SUPPLIED RECORDS section start
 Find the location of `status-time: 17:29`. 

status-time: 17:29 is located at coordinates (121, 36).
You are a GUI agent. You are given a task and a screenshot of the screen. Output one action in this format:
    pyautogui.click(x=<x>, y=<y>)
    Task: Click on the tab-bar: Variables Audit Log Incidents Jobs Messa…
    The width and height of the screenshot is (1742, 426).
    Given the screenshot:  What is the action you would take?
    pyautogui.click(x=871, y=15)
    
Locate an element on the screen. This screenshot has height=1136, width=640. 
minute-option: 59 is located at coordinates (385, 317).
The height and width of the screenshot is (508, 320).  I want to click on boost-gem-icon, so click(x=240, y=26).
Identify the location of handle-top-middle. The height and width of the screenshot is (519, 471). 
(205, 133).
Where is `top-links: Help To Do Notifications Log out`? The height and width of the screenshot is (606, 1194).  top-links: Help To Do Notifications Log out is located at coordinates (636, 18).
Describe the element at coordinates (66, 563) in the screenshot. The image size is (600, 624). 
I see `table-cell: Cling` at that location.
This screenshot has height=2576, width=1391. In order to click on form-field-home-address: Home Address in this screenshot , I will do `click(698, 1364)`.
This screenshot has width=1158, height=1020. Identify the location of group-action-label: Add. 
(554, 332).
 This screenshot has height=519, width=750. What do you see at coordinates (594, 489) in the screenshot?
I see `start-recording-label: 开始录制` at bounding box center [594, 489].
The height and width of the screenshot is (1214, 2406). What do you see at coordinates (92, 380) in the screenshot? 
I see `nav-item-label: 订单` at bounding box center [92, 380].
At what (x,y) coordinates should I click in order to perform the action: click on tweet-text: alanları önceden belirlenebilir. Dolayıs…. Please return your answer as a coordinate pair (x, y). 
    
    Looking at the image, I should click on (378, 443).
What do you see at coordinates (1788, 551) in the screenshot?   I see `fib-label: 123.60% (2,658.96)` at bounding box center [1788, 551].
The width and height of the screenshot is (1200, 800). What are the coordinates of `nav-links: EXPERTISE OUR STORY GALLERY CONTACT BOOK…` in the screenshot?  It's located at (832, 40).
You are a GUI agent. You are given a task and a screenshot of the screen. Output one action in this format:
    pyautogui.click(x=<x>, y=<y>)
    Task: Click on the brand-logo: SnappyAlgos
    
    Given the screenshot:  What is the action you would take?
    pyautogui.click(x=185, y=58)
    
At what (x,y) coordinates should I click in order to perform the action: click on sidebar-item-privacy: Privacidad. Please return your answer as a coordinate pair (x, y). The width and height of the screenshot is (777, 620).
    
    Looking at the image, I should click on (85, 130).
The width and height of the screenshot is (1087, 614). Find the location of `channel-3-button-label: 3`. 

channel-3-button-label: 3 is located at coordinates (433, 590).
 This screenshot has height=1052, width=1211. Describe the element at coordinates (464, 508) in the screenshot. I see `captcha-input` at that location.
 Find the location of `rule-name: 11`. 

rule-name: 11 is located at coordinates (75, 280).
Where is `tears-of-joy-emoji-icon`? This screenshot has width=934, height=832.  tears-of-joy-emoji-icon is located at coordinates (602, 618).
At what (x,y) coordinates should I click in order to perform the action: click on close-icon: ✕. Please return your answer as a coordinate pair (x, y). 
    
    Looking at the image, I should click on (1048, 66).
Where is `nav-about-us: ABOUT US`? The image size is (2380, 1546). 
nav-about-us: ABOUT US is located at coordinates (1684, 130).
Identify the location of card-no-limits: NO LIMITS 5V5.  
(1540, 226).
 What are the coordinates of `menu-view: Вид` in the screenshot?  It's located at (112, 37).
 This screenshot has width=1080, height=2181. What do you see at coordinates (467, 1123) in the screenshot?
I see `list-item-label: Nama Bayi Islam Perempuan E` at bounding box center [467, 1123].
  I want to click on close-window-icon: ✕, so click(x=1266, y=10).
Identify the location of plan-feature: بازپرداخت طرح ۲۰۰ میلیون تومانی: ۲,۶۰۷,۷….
SUPPLIED RECORDS section end
TASK INSTRUCTIONS:
Update the material above by replacing every "Identify the location of" with "Find the position of", and reproduce everything else unchanged.

WRITTEN SOLUTION:
 Find the location of `status-time: 17:29`. 

status-time: 17:29 is located at coordinates (121, 36).
You are a GUI agent. You are given a task and a screenshot of the screen. Output one action in this format:
    pyautogui.click(x=<x>, y=<y>)
    Task: Click on the tab-bar: Variables Audit Log Incidents Jobs Messa…
    The width and height of the screenshot is (1742, 426).
    Given the screenshot:  What is the action you would take?
    pyautogui.click(x=871, y=15)
    
Locate an element on the screen. This screenshot has height=1136, width=640. 
minute-option: 59 is located at coordinates (385, 317).
The height and width of the screenshot is (508, 320).  I want to click on boost-gem-icon, so click(x=240, y=26).
Find the position of handle-top-middle. The height and width of the screenshot is (519, 471). 
(205, 133).
Where is `top-links: Help To Do Notifications Log out`? The height and width of the screenshot is (606, 1194).  top-links: Help To Do Notifications Log out is located at coordinates (636, 18).
Describe the element at coordinates (66, 563) in the screenshot. The image size is (600, 624). 
I see `table-cell: Cling` at that location.
This screenshot has height=2576, width=1391. In order to click on form-field-home-address: Home Address in this screenshot , I will do `click(698, 1364)`.
This screenshot has width=1158, height=1020. Find the position of group-action-label: Add. 
(554, 332).
 This screenshot has height=519, width=750. What do you see at coordinates (594, 489) in the screenshot?
I see `start-recording-label: 开始录制` at bounding box center [594, 489].
The height and width of the screenshot is (1214, 2406). What do you see at coordinates (92, 380) in the screenshot? 
I see `nav-item-label: 订单` at bounding box center [92, 380].
At what (x,y) coordinates should I click in order to perform the action: click on tweet-text: alanları önceden belirlenebilir. Dolayıs…. Please return your answer as a coordinate pair (x, y). 
    
    Looking at the image, I should click on (378, 443).
What do you see at coordinates (1788, 551) in the screenshot?   I see `fib-label: 123.60% (2,658.96)` at bounding box center [1788, 551].
The width and height of the screenshot is (1200, 800). What are the coordinates of `nav-links: EXPERTISE OUR STORY GALLERY CONTACT BOOK…` in the screenshot?  It's located at (832, 40).
You are a GUI agent. You are given a task and a screenshot of the screen. Output one action in this format:
    pyautogui.click(x=<x>, y=<y>)
    Task: Click on the brand-logo: SnappyAlgos
    
    Given the screenshot:  What is the action you would take?
    pyautogui.click(x=185, y=58)
    
At what (x,y) coordinates should I click in order to perform the action: click on sidebar-item-privacy: Privacidad. Please return your answer as a coordinate pair (x, y). The width and height of the screenshot is (777, 620).
    
    Looking at the image, I should click on (85, 130).
The width and height of the screenshot is (1087, 614). Find the location of `channel-3-button-label: 3`. 

channel-3-button-label: 3 is located at coordinates (433, 590).
 This screenshot has height=1052, width=1211. Describe the element at coordinates (464, 508) in the screenshot. I see `captcha-input` at that location.
 Find the location of `rule-name: 11`. 

rule-name: 11 is located at coordinates (75, 280).
Where is `tears-of-joy-emoji-icon`? This screenshot has width=934, height=832.  tears-of-joy-emoji-icon is located at coordinates (602, 618).
At what (x,y) coordinates should I click in order to perform the action: click on close-icon: ✕. Please return your answer as a coordinate pair (x, y). 
    
    Looking at the image, I should click on (1048, 66).
Where is `nav-about-us: ABOUT US`? The image size is (2380, 1546). 
nav-about-us: ABOUT US is located at coordinates (1684, 130).
Find the position of card-no-limits: NO LIMITS 5V5.  
(1540, 226).
 What are the coordinates of `menu-view: Вид` in the screenshot?  It's located at (112, 37).
 This screenshot has width=1080, height=2181. What do you see at coordinates (467, 1123) in the screenshot?
I see `list-item-label: Nama Bayi Islam Perempuan E` at bounding box center [467, 1123].
  I want to click on close-window-icon: ✕, so click(x=1266, y=10).
Find the position of plan-feature: بازپرداخت طرح ۲۰۰ میلیون تومانی: ۲,۶۰۷,۷….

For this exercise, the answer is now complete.